Avec une selection des oeuvres de :
Que l'homme est malheureux qui au monde se fie !
Ô Dieux, que véritable est la Philosophie,
Qui dit que toute chose à la fin perira,
Et qu'en changeant de forme une autre vestira :
De Tempé la vallée un jour sera montagne,
Et la cyme d'Athos une large campagne,
Neptune quelquefois de blé sera couvert.
La matière demeure, et la forme se perd.
Pierre de Ronsard, Contre les bûcherons de la forêt de Gastine
L’élégie de Ronsard s’achève par cette philosophique sentence du poète, obsédé par la fuite du temps, « La matière demeure et la forme se perd ». L'exposition consiste à traiter les relations entre matière et forme.
L’illustration la plus éloquente pourrait en être cette Compression (1969) de César où la forme originelle du matériau – le tube – se perd mais où la matière – l’aluminium des tubes – demeure inchangée. Aussi, dans quelle mesure peut-on dissocier la matière de la forme, c'est-à-dire la substance de la sensation ? Doit-on distinguer, comme le fait Descartes, la substance étendue (texture, eau, terre, nature, molécule) de la substance pensante (religieuse, philosophique, politique, sociale) ? Enfin, la matière se trouve-t-elle altérée par l’acte de créer ? Les artistes ont tout à tour exploré les formes diverses que prend une même matière au détriment de sa forme originelle.
La transformation de la matière opère une renaissance abstraite dans l'oeuvre Mirtouan Sea, Sounion II de Sugimoto. Morellet, dans Trois trames de tirets minces(1973), part d'une géométrisation de la surface pour transformer notre espace rétinien en une myriade de points qui ne permettent plus de distinguer les figures tracées.

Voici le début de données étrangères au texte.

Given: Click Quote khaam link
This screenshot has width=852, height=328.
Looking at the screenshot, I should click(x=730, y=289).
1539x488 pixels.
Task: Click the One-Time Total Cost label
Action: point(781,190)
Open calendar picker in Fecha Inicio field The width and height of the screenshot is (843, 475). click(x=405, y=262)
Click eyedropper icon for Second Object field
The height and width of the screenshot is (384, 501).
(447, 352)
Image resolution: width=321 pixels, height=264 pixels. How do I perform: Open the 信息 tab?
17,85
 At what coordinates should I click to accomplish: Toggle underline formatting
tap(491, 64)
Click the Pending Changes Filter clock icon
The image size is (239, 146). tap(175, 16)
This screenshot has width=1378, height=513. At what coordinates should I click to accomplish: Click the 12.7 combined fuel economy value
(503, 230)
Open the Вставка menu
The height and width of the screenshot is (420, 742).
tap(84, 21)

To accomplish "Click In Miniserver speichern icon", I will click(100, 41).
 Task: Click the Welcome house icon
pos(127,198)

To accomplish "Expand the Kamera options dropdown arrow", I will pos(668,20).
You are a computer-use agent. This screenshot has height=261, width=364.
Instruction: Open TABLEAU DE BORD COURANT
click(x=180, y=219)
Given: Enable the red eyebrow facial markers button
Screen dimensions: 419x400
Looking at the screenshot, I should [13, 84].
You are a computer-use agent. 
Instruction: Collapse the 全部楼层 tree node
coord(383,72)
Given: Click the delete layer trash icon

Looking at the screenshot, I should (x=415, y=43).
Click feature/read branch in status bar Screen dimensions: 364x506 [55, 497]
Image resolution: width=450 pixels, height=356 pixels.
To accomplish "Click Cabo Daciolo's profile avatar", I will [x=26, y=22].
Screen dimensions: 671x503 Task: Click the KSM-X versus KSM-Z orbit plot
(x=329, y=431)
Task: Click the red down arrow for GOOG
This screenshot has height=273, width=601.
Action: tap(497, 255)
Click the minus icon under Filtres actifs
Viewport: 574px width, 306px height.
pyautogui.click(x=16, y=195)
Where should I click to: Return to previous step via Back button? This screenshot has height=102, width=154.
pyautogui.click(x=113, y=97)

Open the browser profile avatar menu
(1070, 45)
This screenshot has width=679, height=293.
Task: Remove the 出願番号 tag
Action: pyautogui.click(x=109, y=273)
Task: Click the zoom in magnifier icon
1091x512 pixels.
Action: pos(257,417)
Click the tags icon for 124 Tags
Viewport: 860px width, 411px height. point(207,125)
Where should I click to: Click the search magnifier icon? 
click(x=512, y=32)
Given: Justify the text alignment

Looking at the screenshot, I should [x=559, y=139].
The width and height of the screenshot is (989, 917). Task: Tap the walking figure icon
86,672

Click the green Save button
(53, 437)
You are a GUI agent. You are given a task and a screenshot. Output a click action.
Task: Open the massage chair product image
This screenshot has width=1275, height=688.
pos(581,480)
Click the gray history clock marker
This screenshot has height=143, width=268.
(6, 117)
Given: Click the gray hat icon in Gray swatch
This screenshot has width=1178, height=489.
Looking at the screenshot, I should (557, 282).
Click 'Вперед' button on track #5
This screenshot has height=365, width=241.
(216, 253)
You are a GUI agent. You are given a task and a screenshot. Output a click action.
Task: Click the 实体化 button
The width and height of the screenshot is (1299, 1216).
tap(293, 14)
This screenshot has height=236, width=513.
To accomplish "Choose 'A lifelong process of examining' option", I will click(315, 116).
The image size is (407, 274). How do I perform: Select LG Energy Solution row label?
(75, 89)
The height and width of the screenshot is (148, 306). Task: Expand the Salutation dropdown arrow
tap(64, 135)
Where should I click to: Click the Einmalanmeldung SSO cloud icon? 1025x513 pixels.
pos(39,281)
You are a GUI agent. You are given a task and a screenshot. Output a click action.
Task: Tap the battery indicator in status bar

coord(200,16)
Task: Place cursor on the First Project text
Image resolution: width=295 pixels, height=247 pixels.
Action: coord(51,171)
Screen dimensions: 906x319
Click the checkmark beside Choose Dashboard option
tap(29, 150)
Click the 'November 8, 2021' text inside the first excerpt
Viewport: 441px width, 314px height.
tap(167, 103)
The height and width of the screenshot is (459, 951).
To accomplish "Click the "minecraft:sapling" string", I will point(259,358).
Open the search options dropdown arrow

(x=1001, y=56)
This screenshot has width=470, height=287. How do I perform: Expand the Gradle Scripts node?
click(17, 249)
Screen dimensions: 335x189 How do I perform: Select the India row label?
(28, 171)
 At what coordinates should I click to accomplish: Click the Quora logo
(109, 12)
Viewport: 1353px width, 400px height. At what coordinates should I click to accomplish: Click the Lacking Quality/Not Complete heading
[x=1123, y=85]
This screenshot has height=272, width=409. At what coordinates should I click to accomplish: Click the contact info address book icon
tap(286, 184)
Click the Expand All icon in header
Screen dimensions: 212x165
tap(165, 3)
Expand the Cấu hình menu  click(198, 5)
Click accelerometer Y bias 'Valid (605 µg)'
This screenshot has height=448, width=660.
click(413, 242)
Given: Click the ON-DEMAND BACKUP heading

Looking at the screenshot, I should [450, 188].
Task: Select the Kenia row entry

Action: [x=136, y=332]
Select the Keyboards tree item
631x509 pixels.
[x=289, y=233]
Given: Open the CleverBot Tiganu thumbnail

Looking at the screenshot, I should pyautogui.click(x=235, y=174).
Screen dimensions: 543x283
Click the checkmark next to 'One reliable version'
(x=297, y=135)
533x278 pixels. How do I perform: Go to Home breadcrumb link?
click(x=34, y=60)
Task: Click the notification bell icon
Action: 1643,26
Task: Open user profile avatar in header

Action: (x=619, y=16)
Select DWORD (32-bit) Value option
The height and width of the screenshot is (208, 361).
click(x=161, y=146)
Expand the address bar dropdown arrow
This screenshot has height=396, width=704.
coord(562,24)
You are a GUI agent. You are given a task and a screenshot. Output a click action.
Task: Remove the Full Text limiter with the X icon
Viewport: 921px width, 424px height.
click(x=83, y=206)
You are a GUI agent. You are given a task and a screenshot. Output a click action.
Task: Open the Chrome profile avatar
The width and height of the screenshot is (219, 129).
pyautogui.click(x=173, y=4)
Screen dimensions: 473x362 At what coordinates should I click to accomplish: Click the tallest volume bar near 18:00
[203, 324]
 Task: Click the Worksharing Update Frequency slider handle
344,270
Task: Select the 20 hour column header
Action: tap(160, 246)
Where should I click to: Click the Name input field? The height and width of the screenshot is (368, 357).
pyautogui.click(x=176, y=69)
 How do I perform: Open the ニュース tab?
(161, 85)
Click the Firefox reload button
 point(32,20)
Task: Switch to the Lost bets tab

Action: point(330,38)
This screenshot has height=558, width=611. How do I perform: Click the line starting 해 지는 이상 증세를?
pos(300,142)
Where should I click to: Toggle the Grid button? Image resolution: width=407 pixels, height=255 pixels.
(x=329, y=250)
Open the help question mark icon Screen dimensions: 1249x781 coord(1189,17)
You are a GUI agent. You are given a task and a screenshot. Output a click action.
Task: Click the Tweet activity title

Rotella (Sans titre, 1963) lacère la matière et permet de dévoiler la substance pensante; Haring quant à lui utilise un de ses symboles les plus iconiques qu'est l'atome dans Barking dog (1983), pour dénoncer l'emprise des médias sur une société passive. Traquandi et Masson font glisser les matières pour ne ressentir que les sensations de la substance que peut produire la nature dans son état vierge. C'est ce même rapport à la nature que traite Odier dans Traversée de la Mer Rouge par les Hébreux (1834): la volonté et la puissance pensante distordent la matière jusqu'à faire obéir l'eau à l'injonction des bras ouverts. Schnabel (Sans titre, 2008) part de la photographied’un topos religieux, Shiva, pour soumettre la précision de ses contours d’origine aux linéaments d’une peinture liquide qui projette le paradigme équilibré en une réalité mouvante.
L’essence de la matière reste mais la forme par l’évolution se perd.